* [DATASET RECORDS]
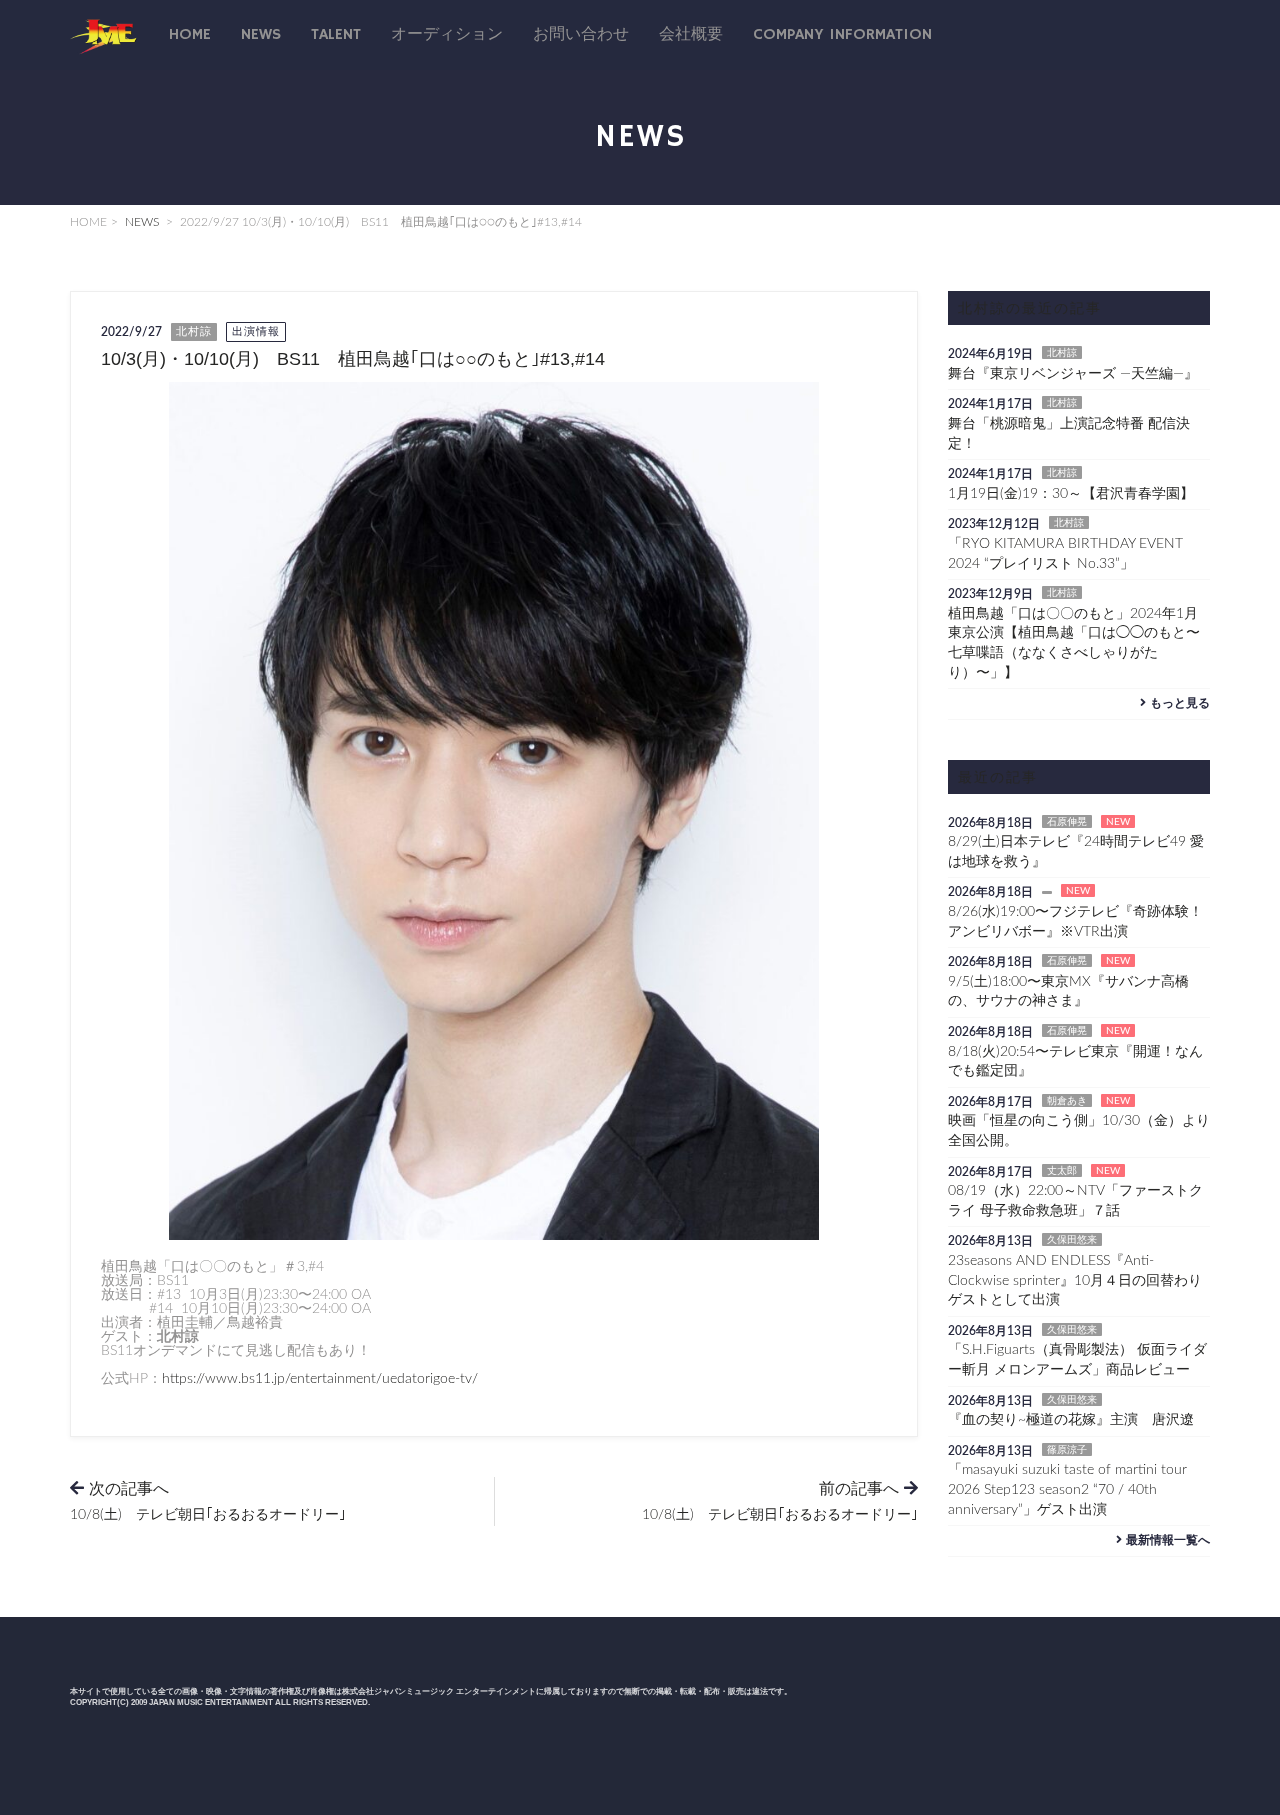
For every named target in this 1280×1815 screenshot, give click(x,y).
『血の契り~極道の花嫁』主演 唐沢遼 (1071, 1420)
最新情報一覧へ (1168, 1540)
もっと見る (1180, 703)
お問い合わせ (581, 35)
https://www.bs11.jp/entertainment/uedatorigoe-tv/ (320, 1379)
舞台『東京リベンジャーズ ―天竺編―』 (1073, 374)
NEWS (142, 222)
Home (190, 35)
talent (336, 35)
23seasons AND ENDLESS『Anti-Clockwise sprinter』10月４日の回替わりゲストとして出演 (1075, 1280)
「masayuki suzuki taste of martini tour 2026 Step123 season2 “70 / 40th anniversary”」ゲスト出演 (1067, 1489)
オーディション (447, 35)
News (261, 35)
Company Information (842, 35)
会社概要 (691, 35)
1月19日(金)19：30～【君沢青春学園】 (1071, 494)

* [PROBLEM DETAILS] Copy only what lies between the start of the listing above and the line containing "talent (336, 35)", inclusive of both ends, exactly as written, and drop the pictures.

* [ANSWER FOR THE TASK]
For every named target in this 1280×1815 screenshot, give click(x,y).
『血の契り~極道の花嫁』主演 唐沢遼 (1071, 1420)
最新情報一覧へ (1168, 1540)
もっと見る (1180, 703)
お問い合わせ (581, 35)
https://www.bs11.jp/entertainment/uedatorigoe-tv/ (320, 1379)
舞台『東京リベンジャーズ ―天竺編―』 (1073, 374)
NEWS (142, 222)
Home (190, 35)
talent (336, 35)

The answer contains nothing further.